Commander Brutus said that his Division had adequate resources and personnel to handle the crime situation there but argued that it is the deployment and effective management of resources that will result in the expected outcomes as far as crime prevention and reduction are concerned.

He noted too that in order for more success to be achieved in the fight against crime along the East Coast corridor, there must be a deliberate and sustained effort to root out internal corruption and rogue ranks, while at the same time improving community relations that could lead to an unprecedented boost in the levels of confidence and trust reposed in lawmen who are serving citizens there.

Brutus, who recently returned from annual leave, said 2017 saw his division achieving an overall 12 per cent reduction in serious crimes while at the same time clinching a two per cent reduction in fatal accidents.

He said this was achieved because of several new crime fighting approaches that were rolled out in 2017 which saw his division improving its community relations and ties through the social crime preventing initiatives and “Intel driven policing”.

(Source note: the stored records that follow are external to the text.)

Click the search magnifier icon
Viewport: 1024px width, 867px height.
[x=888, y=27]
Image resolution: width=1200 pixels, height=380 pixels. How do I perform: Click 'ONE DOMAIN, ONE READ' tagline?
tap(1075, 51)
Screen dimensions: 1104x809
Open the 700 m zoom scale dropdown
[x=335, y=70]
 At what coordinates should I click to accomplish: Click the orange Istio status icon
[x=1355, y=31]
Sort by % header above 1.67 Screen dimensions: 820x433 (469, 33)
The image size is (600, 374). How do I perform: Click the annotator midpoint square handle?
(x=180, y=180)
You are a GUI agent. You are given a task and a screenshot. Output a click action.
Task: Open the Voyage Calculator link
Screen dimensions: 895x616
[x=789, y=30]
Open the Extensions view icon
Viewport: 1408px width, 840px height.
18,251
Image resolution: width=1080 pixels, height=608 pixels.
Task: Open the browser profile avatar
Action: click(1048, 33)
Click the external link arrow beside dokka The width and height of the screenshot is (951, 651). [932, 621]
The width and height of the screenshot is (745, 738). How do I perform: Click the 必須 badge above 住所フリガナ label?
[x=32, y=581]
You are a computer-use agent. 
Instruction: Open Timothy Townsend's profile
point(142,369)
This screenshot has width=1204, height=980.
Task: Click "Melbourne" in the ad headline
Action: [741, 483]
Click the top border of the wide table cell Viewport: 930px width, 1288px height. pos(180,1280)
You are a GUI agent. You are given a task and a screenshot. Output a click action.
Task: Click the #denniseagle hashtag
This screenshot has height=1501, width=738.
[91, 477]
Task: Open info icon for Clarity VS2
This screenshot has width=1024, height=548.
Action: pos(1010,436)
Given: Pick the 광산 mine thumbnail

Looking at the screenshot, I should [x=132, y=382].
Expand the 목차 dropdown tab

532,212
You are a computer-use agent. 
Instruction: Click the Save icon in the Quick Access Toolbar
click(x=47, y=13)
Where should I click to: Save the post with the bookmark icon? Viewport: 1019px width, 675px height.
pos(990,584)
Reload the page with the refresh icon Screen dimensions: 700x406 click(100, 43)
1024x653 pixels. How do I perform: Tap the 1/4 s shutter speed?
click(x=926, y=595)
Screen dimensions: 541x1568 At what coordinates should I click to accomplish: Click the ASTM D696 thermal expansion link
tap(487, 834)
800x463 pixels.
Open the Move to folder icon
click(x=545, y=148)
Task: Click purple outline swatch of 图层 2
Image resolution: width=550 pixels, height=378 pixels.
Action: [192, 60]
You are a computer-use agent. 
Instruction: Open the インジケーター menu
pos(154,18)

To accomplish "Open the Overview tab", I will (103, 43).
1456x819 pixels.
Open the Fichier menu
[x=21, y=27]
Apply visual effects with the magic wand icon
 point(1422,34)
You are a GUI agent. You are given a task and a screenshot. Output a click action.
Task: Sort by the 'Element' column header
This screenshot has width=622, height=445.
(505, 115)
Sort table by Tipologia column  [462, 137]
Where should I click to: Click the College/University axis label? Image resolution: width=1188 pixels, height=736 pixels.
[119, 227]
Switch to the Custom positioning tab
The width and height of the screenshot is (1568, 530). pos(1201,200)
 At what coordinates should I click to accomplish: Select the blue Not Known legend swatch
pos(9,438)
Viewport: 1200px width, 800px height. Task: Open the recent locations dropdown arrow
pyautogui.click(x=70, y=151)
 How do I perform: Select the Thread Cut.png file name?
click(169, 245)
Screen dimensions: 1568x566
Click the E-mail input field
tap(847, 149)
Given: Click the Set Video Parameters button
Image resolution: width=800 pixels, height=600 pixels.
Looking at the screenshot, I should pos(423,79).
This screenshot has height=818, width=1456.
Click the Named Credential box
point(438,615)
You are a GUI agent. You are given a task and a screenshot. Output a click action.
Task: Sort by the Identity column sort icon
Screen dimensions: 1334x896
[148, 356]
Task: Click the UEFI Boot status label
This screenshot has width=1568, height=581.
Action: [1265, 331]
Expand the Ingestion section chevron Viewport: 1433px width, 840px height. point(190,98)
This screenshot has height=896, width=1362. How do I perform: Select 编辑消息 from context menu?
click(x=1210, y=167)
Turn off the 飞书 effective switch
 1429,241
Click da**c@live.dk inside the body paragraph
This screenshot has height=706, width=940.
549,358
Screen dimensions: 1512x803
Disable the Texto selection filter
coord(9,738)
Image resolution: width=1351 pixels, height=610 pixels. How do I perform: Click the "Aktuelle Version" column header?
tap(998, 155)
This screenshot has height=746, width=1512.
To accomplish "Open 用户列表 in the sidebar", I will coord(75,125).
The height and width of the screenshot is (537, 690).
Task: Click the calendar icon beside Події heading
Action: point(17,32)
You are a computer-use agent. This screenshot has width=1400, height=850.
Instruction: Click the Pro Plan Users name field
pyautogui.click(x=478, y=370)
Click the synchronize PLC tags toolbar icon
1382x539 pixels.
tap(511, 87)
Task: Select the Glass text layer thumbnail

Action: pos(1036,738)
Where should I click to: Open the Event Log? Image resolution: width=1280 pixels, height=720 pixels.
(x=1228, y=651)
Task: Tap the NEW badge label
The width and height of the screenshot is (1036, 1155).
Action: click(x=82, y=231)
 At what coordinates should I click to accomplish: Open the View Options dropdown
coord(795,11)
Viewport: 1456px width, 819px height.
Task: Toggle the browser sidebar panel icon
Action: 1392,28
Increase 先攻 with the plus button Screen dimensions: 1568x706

Police on the hunt for a suspect linked to a serious crime

Asked first about the increasing concerns of citizens within his catchment area about the alarming levels of unprofessional conduct by ranks while dispatching their duties at the community levels, Police stations and roadways, Brutus said the standing orders and Police policy is clear as day on this.

“We look at addressing it through several approaches because it is both an internal and external problem. At the local level, we do so through our instruction classes”, he marked before revealing that he recently initiated a monthly muster where all available ranks are briefed on a variety of issues and told how to address a number of situations that may prove difficult.

“As soon as those complaints about unprofessionalism come, we investigate them and take action. Many cases are pending. Some persons were transferred while others are dismissed and we will continue in that vein. We look at education and the coercive measures that is taking acting through OPR and at other levels,” he reported.

Brutus said decisions are mostly taken on documented reports but denied that there was an increase in those reports over the past two years. He admitted that these complaints have been constant as the division is in the process of being decentralised.